Every time it happens, it takes me by surprise. I catch a glimpse of a man and he is familiar, sending a zing of recognition through me. Is it his height or the way he carries himself? His walk? His thick hair ruffling in the breeze? I don’t know for sure, because I can’t remember any of those things clearly anymore. But occasionally I happen upon a man who reminds me of my father and for a moment I can’t help but suspend disbelief. I’ll pretend he isn’t dead, after all. And he’s here, in my city, to finally reunite with me. I know it’s not true, of course. I’m not crazy. And I’m not a child – in fact I’m a year older than he was when he died. But I always let myself believe for just a moment and I feel a tiny flutter of childlike expectancy in my heart. Does everyone who loses a parent when they were young do this? See them in places where they cannot be and get foolishly hopeful, just for a few seconds? We never stop wanting our parents to see us, after all. I once read that children need to see their parents’ faces light up when they walk into a room. I always make sure that my kids see me seeing them and loving them from afar. It’s not hard to do. They are my favorite faces to see.
I don’t think of my dad very often anymore. It’s much too hard to picture him, as he’s been gone 32 years this month. He was tall and smart. He was quiet, an introvert. He had a very dark sense of humor. He had demons that killed him. I too am an introvert with a dark sense of humor. I think I’ve made friends with my demons and I don’t think they’ll kill me. Well, maybe we’re not friends. My demons and I hold each other at arm’s length, regarding each other warily, to be sure, but we’ve developed a mutual respect. I’ve become a remarkably productive citizen and a responsible and loving parent. I feel like I’m faltering sometimes, but still I avoid most of the self destructive bullshit that attracted me when I was younger. I’m also honest with myself, for the most part. I don’t know if my dad was aware that his demons were starting to win. Or if he cared. But I know that losing him to them was my first and biggest heartbreak. And the one I never got over.
My kids ask me what he was like and I’m never sure what to say. The thing I remember most vividly about him is how he could be right next to you in a room, but it would feel like he wasn’t there at all.

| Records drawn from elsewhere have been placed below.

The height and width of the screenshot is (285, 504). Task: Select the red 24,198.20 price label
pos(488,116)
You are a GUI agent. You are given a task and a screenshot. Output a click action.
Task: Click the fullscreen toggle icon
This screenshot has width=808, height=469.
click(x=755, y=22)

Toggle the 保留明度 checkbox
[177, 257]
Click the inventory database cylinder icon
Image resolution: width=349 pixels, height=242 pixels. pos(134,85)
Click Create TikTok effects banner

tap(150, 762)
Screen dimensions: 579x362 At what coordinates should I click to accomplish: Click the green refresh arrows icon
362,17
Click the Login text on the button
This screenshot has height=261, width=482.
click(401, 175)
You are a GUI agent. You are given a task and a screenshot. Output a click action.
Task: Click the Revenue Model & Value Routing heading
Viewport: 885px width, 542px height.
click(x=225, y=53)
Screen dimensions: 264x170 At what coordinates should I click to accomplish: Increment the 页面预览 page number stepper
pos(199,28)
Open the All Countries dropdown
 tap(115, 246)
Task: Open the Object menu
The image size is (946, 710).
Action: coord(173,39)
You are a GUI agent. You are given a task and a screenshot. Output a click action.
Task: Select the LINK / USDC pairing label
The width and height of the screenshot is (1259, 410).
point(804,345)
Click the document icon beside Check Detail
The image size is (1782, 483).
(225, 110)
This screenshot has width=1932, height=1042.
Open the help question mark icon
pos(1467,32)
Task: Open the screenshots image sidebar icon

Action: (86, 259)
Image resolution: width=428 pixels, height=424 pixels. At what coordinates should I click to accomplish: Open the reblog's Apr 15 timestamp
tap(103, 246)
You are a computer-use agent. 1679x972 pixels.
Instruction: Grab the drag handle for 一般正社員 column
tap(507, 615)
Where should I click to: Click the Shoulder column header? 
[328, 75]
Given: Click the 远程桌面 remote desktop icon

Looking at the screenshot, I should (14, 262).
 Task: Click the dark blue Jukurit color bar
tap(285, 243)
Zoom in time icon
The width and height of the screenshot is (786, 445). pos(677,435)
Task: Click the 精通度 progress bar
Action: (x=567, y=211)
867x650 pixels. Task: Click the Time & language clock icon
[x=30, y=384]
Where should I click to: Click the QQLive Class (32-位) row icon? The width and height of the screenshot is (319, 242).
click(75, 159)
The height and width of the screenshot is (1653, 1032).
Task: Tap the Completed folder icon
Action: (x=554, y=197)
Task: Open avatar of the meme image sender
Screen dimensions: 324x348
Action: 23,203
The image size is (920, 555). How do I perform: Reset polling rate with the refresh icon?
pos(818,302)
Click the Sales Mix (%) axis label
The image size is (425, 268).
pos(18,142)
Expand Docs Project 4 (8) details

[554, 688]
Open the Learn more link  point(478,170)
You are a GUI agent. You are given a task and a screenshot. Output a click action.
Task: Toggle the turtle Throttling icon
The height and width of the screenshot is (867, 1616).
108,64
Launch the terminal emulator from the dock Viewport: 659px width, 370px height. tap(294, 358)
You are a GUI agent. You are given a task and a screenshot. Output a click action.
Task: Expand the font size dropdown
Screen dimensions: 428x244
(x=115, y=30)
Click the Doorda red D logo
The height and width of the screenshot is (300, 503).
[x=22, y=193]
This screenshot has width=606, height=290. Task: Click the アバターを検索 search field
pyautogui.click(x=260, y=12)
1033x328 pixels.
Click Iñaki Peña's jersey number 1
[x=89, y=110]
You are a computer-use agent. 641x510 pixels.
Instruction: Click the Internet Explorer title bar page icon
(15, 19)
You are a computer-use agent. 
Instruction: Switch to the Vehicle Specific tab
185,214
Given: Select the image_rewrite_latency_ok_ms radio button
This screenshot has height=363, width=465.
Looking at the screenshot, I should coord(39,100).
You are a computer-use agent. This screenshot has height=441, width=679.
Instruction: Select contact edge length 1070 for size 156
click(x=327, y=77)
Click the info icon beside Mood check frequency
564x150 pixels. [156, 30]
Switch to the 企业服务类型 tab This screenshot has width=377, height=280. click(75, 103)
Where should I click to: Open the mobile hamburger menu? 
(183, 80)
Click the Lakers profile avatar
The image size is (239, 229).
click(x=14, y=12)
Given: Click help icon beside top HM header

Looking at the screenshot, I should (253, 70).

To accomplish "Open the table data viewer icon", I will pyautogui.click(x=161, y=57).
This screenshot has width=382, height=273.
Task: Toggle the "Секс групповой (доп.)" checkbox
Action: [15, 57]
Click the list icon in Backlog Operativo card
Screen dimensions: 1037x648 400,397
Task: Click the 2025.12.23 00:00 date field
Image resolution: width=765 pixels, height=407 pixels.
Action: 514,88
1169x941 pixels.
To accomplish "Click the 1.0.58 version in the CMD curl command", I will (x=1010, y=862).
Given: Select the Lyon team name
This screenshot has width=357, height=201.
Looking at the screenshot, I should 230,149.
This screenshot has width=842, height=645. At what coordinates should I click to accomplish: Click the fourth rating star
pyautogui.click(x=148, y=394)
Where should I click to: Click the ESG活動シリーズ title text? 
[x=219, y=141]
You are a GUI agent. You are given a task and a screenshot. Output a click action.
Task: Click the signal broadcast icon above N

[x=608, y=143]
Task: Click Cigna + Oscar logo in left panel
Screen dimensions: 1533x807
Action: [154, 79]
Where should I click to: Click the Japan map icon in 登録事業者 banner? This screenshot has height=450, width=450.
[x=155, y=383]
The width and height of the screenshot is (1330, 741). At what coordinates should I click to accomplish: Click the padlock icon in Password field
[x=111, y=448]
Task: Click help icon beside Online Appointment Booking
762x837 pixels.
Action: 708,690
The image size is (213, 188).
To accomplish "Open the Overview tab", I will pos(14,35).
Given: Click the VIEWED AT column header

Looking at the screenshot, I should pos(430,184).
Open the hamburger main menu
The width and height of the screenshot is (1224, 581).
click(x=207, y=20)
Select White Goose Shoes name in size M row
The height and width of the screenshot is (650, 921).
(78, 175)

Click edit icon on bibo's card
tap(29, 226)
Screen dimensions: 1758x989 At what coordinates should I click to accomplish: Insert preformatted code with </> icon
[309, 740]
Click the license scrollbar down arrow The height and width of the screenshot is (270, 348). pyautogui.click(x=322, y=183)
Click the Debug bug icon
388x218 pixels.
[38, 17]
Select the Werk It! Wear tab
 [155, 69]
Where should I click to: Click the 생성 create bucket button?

He was already a ghost to me before he was actually gone. I fear I’ve inherited this tendency as well. I’ve been asked where I was, when I was right next to someone, more times than I can count. I think it’s partly an introvert thing, the need for time and space to process things alone, but it’s also…more than that. I am working on finding a balance. I think I still have time.
I dream of him sometimes. He just appears in my sleep and hangs out with me, like no time at all has passed. He never says anything profound, but there’s always a point when I tell him that I thought he was dead and we laugh and laugh. Then I wake up and I’m strangely happy. It would be just like him to haunt me in this way.